То, как члены моей администрации выстраивались по этим вопросам, не всегда было предсказуемо. Но в наших внутренних дебатах я мог обнаружить определенный разрыв между поколениями. За исключением Сьюзан Райс, моего молодого посла в ООН. Все мои руководители в сфере национальной безопасности — секретари Гейтс и Клинтон, директор ЦРУ Леон Панетта, члены Объединенного комитета начальников штабов, а также мой советник по национальной безопасности Джим Джонс и мой директор национальной разведки Денни Блэр — достигли совершеннолетия в разгар холодной войны и провели десятилетия в составе вашингтонского истеблишмента национальной безопасности: плотной, взаимосвязанной сети нынешних и бывших политиков Белого дома, сотрудников Конгресса, ученых, руководителей аналитических центров, руководителей Пентагона, газетных обозревателей, военных подрядчиков и лоббистов. Для них ответственная внешняя политика означала преемственность, предсказуемость и нежелание слишком далеко отходить от общепринятой мудрости. Именно этот импульс заставил большинство из них поддержать вторжение США в Ирак; и если последовавшая за этим катастрофа заставила их пересмотреть это конкретное решение, они все еще не склонны задаваться вопросом, не указывает ли двухпартийная спешка в Ираке на необходимость фундаментального пересмотра системы национальной безопасности Америки.


У молодых членов моей команды по национальной безопасности, включая большинство сотрудников СНБ, были другие идеи. Не менее патриотичные, чем их начальники, задетые ужасами 11 сентября и изображениями иракских заключенных, над которыми издевались американские военные в Абу-Грейб, многие из них тяготели к моей кампании именно потому, что я был готов бросить вызов предположениям. Многие из них тяготели к моей кампании именно потому, что я был готов бросить вызов предположениям того, что мы часто называли "вашингтонским учебником", будь то политика на Ближнем Востоке, наша позиция в отношении Кубы, наше нежелание дипломатически взаимодействовать с противниками, важность восстановления правовых барьеров в борьбе с террором или возведение прав человека, международного развития и изменения климата из актов альтруизма в центральные аспекты нашей национальной безопасности. Никто из этих молодых сотрудников не был фанатиком, и они с уважением относились к институциональным знаниям тех, кто имел большой опыт в области внешней политики. Но они не извинялись за то, что хотели отказаться от некоторых ограничений прошлого в поисках чего-то лучшего.

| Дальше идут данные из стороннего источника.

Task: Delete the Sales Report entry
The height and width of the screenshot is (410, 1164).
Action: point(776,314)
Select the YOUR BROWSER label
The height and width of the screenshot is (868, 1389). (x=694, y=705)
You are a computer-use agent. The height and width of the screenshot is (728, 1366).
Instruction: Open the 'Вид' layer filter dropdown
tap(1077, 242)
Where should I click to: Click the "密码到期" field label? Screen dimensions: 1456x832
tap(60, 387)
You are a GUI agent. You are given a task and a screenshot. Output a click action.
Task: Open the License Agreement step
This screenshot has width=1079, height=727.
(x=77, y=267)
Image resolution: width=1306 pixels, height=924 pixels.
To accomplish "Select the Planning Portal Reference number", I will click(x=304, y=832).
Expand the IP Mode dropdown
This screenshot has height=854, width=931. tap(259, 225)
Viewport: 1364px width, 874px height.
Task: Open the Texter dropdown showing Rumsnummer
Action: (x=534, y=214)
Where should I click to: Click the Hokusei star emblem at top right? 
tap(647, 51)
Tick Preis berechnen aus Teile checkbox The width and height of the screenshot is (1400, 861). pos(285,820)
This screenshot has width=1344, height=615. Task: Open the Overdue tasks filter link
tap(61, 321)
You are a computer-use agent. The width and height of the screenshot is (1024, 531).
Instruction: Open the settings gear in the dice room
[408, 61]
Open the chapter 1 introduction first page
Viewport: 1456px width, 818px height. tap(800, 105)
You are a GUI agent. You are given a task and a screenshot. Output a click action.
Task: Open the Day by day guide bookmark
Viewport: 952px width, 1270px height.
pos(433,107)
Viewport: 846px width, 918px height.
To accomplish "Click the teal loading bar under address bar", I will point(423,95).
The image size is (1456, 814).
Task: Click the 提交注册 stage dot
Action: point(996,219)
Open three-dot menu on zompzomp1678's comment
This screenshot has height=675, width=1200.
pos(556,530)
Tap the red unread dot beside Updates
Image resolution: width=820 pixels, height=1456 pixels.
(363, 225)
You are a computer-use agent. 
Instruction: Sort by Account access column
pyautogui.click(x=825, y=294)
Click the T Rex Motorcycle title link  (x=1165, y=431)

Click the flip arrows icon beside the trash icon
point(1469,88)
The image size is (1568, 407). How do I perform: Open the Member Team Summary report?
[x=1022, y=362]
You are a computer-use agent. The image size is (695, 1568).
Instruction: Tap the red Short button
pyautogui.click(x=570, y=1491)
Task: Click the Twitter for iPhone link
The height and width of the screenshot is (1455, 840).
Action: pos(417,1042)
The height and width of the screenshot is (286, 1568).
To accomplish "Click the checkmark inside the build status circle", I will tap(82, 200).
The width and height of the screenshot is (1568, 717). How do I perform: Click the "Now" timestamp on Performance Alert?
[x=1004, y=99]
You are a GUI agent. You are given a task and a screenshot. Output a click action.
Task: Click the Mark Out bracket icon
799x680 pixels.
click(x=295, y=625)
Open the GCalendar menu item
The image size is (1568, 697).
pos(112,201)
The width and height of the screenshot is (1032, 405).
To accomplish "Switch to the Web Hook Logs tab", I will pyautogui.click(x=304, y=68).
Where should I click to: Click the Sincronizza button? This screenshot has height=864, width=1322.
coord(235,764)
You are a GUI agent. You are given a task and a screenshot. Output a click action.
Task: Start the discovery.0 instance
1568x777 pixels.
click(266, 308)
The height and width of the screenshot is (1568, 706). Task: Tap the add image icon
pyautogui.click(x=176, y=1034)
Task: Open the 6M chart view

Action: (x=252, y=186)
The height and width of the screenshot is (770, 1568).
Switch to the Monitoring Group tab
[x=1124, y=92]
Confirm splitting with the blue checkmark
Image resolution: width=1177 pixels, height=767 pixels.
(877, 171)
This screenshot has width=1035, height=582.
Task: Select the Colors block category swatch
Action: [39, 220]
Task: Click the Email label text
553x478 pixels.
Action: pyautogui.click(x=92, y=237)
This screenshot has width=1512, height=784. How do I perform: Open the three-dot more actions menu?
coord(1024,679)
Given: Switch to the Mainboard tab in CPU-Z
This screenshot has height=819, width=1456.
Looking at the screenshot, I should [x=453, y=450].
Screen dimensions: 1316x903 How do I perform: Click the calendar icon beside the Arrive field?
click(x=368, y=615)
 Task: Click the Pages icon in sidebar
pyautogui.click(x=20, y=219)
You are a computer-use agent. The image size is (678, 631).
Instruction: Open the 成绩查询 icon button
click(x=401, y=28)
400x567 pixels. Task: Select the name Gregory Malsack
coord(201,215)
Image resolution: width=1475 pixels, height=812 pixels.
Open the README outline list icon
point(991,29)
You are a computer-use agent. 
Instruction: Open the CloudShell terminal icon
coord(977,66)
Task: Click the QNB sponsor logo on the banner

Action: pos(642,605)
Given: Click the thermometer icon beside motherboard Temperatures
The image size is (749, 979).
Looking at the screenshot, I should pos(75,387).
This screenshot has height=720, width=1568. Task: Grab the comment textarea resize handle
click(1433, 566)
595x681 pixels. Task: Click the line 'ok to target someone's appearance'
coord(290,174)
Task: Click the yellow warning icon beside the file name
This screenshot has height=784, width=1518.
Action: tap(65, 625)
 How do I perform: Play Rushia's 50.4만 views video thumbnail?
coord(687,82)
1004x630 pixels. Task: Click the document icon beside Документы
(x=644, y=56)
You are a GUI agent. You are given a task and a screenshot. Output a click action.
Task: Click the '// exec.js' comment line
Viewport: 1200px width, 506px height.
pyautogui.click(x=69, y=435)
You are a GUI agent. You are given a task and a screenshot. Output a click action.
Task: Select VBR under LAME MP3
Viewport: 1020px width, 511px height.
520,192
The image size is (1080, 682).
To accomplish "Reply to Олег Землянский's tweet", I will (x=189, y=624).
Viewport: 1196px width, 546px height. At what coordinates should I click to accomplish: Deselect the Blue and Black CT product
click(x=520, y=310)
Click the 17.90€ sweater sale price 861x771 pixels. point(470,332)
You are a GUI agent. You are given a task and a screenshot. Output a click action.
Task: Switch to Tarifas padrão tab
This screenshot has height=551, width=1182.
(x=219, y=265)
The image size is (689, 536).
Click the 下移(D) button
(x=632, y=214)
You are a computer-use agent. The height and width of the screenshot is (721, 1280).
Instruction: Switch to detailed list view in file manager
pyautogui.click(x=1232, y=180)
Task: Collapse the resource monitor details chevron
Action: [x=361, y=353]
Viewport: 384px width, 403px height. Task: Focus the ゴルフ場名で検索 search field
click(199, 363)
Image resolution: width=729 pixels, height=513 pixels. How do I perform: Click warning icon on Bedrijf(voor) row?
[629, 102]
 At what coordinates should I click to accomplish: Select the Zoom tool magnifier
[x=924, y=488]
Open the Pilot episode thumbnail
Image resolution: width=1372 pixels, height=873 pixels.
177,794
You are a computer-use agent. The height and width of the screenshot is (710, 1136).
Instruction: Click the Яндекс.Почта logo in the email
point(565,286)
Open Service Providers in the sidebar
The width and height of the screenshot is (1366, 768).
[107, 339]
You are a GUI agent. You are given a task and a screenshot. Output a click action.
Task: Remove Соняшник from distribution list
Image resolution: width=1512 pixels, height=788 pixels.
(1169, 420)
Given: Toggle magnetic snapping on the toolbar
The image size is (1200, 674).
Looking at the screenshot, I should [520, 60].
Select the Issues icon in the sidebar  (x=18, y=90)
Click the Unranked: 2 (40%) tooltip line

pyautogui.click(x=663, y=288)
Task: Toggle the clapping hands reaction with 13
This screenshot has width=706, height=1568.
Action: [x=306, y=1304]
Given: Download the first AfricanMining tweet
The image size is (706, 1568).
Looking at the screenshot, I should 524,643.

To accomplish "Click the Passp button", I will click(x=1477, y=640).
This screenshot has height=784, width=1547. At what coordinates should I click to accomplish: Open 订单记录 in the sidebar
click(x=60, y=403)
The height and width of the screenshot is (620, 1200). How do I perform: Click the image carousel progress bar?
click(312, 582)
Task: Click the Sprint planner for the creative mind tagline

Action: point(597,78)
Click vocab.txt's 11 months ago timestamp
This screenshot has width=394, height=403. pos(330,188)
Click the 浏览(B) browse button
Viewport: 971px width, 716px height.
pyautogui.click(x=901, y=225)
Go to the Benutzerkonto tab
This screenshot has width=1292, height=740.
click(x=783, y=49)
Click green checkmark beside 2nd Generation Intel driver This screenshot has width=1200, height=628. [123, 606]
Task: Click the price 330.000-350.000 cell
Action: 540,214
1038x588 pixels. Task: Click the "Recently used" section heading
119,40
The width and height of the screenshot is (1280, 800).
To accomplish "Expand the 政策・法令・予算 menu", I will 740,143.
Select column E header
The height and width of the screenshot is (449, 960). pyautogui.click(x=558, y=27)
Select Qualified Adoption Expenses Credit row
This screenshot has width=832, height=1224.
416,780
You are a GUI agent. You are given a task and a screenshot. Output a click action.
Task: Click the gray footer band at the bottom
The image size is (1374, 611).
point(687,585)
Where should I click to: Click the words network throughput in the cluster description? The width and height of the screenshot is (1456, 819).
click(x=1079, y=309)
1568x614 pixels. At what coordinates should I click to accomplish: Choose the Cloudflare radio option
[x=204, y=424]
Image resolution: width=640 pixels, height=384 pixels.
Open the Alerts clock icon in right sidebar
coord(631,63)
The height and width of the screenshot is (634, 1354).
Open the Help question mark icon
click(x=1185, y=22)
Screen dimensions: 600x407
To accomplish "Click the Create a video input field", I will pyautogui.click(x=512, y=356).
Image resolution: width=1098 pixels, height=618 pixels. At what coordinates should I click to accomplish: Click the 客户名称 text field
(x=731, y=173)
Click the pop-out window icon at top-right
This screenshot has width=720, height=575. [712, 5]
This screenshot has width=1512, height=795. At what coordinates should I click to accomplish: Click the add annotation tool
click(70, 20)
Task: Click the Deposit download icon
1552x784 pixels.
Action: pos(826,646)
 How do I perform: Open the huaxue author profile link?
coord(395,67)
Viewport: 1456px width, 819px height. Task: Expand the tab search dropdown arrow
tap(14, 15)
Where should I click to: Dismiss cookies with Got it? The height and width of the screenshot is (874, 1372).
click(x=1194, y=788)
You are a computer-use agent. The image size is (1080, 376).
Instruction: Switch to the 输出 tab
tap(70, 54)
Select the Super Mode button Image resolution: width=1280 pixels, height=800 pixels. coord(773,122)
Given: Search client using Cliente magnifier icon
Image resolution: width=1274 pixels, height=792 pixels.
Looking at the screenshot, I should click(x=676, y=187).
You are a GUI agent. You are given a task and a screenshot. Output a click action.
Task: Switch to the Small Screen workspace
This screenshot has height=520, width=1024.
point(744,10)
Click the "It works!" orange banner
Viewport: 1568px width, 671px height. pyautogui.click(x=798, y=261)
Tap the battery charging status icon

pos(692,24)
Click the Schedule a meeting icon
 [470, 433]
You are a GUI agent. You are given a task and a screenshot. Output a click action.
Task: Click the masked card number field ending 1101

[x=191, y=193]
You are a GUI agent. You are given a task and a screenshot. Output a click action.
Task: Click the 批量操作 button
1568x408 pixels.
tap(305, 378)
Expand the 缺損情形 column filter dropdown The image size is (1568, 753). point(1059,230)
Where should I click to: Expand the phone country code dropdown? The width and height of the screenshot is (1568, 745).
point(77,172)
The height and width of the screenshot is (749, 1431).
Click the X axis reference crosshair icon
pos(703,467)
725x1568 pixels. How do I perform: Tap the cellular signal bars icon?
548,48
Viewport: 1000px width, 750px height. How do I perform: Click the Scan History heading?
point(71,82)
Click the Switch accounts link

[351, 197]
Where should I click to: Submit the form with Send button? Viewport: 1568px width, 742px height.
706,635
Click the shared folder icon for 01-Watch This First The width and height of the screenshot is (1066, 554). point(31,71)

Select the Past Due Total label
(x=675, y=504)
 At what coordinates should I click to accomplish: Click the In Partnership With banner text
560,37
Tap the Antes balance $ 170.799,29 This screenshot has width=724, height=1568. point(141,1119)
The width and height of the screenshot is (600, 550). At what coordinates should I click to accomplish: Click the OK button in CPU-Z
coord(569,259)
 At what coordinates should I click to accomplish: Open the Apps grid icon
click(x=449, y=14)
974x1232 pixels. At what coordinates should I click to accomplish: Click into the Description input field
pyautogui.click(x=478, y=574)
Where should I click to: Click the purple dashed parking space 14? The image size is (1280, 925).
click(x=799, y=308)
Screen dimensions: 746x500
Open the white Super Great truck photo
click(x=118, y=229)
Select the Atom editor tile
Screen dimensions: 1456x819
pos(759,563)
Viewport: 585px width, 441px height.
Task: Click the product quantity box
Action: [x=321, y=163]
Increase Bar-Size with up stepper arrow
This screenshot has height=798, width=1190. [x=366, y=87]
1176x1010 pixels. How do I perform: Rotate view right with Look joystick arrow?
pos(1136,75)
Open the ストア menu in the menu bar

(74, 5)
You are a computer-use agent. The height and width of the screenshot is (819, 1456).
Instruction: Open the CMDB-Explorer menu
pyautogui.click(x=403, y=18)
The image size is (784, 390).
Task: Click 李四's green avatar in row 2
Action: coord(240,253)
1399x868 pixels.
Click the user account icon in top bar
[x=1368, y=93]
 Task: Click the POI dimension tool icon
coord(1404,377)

Временами трения между новой и старой гвардией внутри моей внешнеполитической команды выходили наружу. Когда это происходило, СМИ склонны были приписывать это юношеской дерзости среди моих сотрудников и отсутствию базового понимания того, как работает Вашингтон. Это было не так. На самом деле, именно потому, что такие сотрудники, как Денис, знали, как работает Вашингтон — потому что они были свидетелями того, как бюрократия внешней политики может медлить, неправильно интерпретировать, хоронить, плохо исполнять или иным образом сопротивляться новым направлениям президента, — они часто оказывались не в ладах с Пентагоном, Госдепартаментом и ЦРУ.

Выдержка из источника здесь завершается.